La città di Robbio, che si trova quasi al confine tra Lomellina e provincia di Vercelli, nella terra delle risaie insomma, vanta attualmente seimila abitanti e può essere considerata quindi un centro medio-grande all’interno del panorama lomellino.

Testimonianze della presenza umana nella zona risalgono addirittura al neolitico, ma pare che Robbio diventi un centro abitato a tutti gli effetti solamente in epoca romana, grazie alla sua posizione di crocevia tra le principali strade romane. Tale posizione strategica permane nel Medioevo: Robbio, infatti, si trova proprio sull’itinerario della via Francigena, che porta i pellegrini di tutto il
mondo a Roma, capitale della cristianità. A conferma di ciò, la presenza sul territorio cittadino di diverse chiese di origine romanica degne di nota e di visita. Tra tutte spicca il complesso abbaziale di San Valeriano, che funge anche da centro di ricovero per i pellegrini. E probabilmente per questo stesso motivo Robbio si trova, in epoca feudale, al centro delle contese territoriali tra Vercelli e Pavia; e nell’ambito di queste lotte i cittadini devono assistere, nel XIII secolo, alla quasi totale distruzione del castello da parte delle milizie pavesi.
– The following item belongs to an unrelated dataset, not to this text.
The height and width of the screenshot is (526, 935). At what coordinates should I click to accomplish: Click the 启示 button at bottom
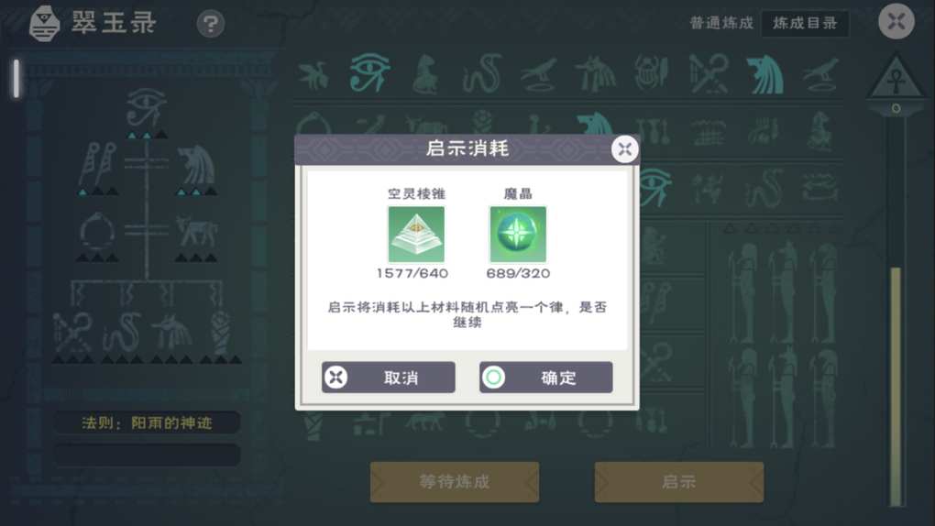tap(678, 482)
Anche al giorno d’oggi si percepisce in Robbio quel suo essere a metà strada tra Piemonte e Lombardia: non dimentichiamo che si tratta di uno dei pochissimi centri a trovarsi in provincia di Pavia, ma nella diocesi di Vercelli Dal Rinascimento in poi, invece, Robbio e la Lomellina diventano teatro di battaglia per gli eserciti francesi, svizzeri e spagnoli, che avanzano mire espansionistiche sul territorio del Nord Italia, in particolare nel Ducato di Milano, una situazione che, unita alla peste, porta le campagne a spopolarsi, mentre le condizioni di vita di chi ci vive sono allo stremo.
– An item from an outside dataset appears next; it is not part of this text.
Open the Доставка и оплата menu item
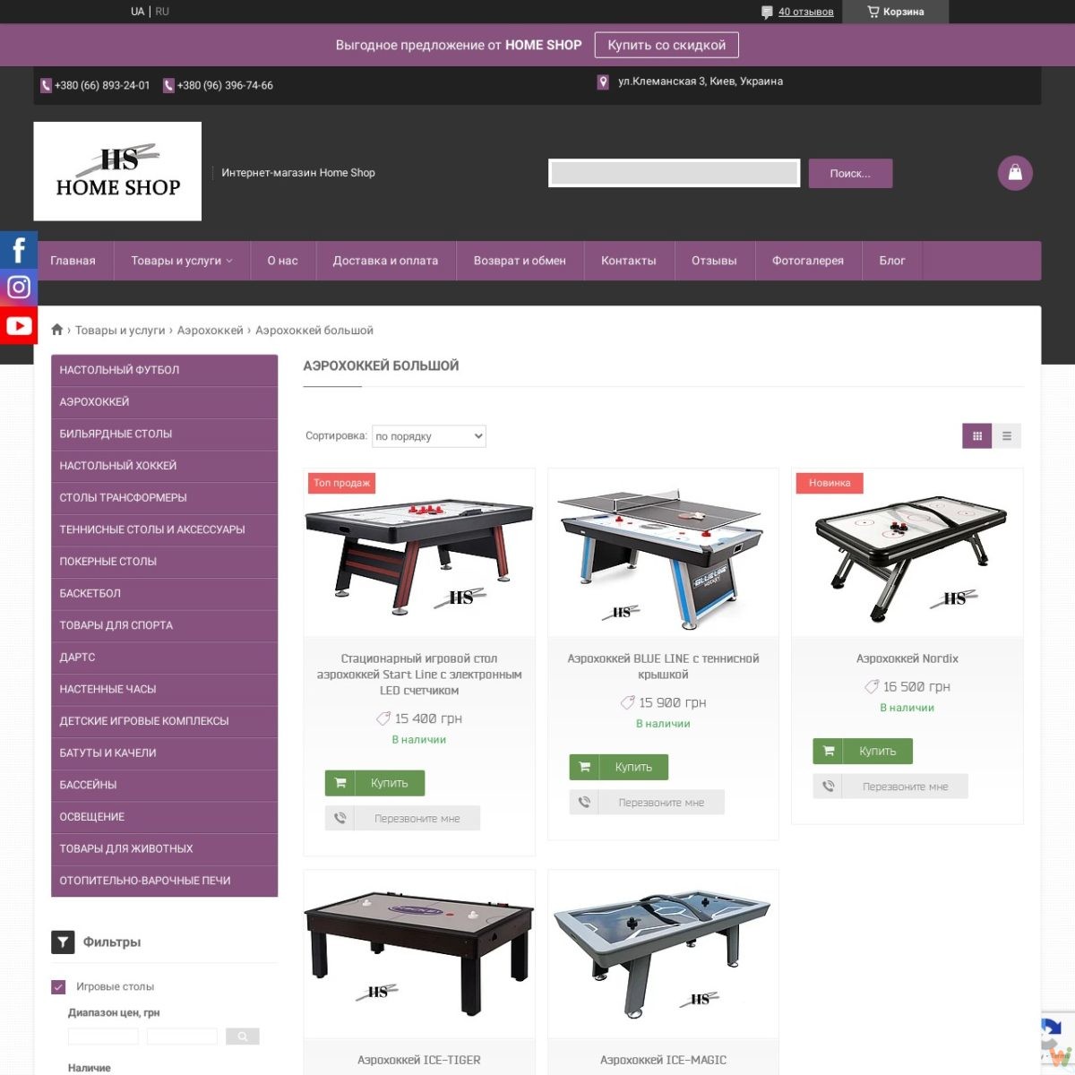 [x=385, y=261]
In un contesto simile si inserisce la famosa leggenda dei malandrini di Robbio (i loc ad Robi) che, di comune accordo, al tocco della campana avrebbero ucciso tutti i soldati spagnoli che dovevano mantenere. In realtà le fonti storiche citano un episodio di rappresaglia, anche se non di queste proporzioni: i robbiesi avrebbero depredato alcuni soldati di stanza in paese fuggendo poi nelle campagne. L’episodio avrebbe poi provocato la ritorsione delle truppe e la cattiva reputazione della popolazione agli occhi del feudatario. In sostanza Robbio è sempre rimasta un borgo rurale, la cui economia è principalmente basata sulla coltivazione dei campi, quasi tutti dedicati alla coltura del riso, che comincia a comparire dal queste parti già verso la fine del XV secolo, e all’allevamento del bestiame.

Tra i prodotti caseari più famosi in Italia la robiola, che prende il nome proprio dalla nostra città. L’industria ha sempre svolto un ruolo marginale, e si può dire che si sia sviluppata solamente negli ultimi cinquant’anni; ora l’economia cittadina è basata anche su alcune piccole e medie imprese, soprattutto a conduzione familiare.